Ricky Chilnady Pratama Harun (born 12 January 1987), better known as Ricky Harun is an Indonesian actor. He is the eldest son of Donna Harun and Ardy Gustav.

== Career ==
Harun was introduced to the entertainment industry at an early age through his mother. Initially, he did not intend to pursue a career in the field; however, he accepted an opportunity to appear in the Indonesian soap opera Pinokio dan Peri Biru (2005). Afterwards he starred in several soap operas, including Sherina with Eva Celia Latjuba, and Penjaga Hati.

His debut film was Rumah Pondok Indah (2006). This horror movie starred Arswendy Nasution, Chintami Atmanegara, Titi Qadarsih, Ruhut Sitompul, Asya Shara, and new entrants Amelia and Ricky Harun.

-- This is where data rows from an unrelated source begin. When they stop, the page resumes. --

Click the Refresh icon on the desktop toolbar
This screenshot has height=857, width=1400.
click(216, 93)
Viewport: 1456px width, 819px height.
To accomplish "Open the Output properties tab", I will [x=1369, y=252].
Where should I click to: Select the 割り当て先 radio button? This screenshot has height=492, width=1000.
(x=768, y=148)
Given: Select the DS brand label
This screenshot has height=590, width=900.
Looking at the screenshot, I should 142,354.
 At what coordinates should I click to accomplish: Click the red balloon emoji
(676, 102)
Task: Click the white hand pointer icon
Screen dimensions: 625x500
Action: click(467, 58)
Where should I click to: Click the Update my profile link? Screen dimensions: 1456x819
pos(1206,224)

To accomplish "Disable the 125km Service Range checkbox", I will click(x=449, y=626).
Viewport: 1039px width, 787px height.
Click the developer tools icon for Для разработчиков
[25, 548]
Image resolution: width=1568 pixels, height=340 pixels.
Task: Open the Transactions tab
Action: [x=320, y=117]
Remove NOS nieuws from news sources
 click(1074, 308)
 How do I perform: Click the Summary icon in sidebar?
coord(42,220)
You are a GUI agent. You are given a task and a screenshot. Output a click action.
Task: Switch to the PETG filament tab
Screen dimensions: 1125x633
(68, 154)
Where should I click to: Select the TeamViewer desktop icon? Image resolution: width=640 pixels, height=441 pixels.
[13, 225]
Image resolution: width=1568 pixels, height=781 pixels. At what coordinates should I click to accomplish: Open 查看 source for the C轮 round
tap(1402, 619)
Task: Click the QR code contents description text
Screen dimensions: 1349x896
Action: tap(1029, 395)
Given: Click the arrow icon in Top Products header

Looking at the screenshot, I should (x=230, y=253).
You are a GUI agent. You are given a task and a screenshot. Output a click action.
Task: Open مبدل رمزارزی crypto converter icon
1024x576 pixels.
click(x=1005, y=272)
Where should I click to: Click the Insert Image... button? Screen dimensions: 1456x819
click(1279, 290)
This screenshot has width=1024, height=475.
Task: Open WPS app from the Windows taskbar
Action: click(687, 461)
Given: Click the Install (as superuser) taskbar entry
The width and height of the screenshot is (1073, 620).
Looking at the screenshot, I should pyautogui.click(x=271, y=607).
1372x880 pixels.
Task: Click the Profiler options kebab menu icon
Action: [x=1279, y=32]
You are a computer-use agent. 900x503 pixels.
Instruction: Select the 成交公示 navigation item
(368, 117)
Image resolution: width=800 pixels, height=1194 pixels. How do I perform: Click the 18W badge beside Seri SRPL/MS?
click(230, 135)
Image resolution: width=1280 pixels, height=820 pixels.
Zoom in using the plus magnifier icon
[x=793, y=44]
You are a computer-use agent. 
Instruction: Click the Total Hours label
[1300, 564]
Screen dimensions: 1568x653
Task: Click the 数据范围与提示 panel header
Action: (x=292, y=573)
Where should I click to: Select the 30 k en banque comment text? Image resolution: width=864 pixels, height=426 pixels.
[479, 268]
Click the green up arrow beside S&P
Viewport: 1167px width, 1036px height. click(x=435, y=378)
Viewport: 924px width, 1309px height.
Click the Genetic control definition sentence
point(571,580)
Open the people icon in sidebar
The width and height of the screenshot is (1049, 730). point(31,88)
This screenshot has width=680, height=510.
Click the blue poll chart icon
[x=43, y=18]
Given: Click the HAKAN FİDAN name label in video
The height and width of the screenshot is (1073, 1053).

In 2007, Ricky appeared again in a horror film, this time directed by Jose Purnomo, and titled Pulau Hantu.

== Personal life ==
Harun was previously in a relationship with actress Chelsea Olivia. The relationship was short-lived and ended amicably. He was later linked to Eva Celia Latjuba, daughter of actress Sophia Latjuba, before entering a brief relationship with Sheila Marcia. In June 2013, Harun married actress Herfiza Novianti. They have four children together.

==Filmography==
===Films===

| Year | Title | Role | Production |
| 2006 | Rumah Pondok Indah | Ian | Indika Entertainment |
| 2007 | Pulau Hantu | Dante | MVP Pictures |
| 2008 | Kawin Kontrak | Jody | MVP Pictures |
| 2008 | Syahadat Cinta |  | PT Piramid Citra Perkasa |
| 2008 | Kawin Kontrak Lagi | Jody | MVP Pictures |
| 2009 | Kirun + Adul | Kirun | MVP Pictures |
| 2009 | Ai Lop Yu Pul | Topan | Maleo Pictures |
| 2010 | Toilet 105 | Okta | MVP Pictures |
| 2011 | Suster Keramas 2 | Jack | Maxima Pictures |
| 2012 | Potong Bebek Angsa | Otong | Falcon Pictures |
| 2013 | Get M4rried |  | Starvision |
| 2013 | Slank Nggak Ada Matinya The Movie | Kaka Slank | Starvision |
| 2014 | Bajaj Bajuri The Movie | Ahmad Bajuri | Starvision |
| 2015 | PANGERAN | Starvision |
| 2015 | 99% Muhrim: Get Married 5 | Jali | Starvision |
| 2017 | Demi Cinta | Bagus | MNC Pictures |
| 2017 | The Chocolate Chance | Juno Aswanda | Darihati Films |
| 2017 | From London to Bali | Lukman | Starvision Plus |

=== FTV ===
- Mak Comblang Jatuh Cinta (with Yuniza Icha and Nikita Willy)
- Sorry I Love You (with Dhea Lestari)
- 17 Hari Mencari Cinta
- Yang Muda Bercinta (with Yuniza Icha)
- Cinta Aku Dan Mama (with Yuniza Icha and Samuel Zylgwyn)
- Ratu Cinta Kilat (with Nikita Willy)
- Bukan Buaya Darat
- Pacar yang Lupa Punya Pacar (with Nikita Willy)
- Pacar Gue Buaya Darat (with Nikita Willy, Seikha Wedya, Riskyna Wulan and Aji Yusman)
- Playboy Kantoran (with Ayu Hastari)

=== Television ===
- Inikah Rasanya
- Pinokio & Peri Biru (first indonovela aired in the Philippines)
- Penjaga Hati
- Sherina
- Rindu Milik Rangga
- Hitam Putih
- Timur Cinta
- Dia atau Diriku
- Si Biang Kerok
- Si Biang Kerok Cilik
- ABG Jadi Manten
- Emak Ijah Pengen Ke Mekah
- Ganteng Ganteng Serigala
- Pangeran
- Julaiha Princess Betawi
- Cinta Dari Surga
- Insya Allah Syurga
- 3 Mas Ketir

==Music video==
- Hafizah by (Sembilan Band)
- Ku Tetap Menanti by (Nikita Willy)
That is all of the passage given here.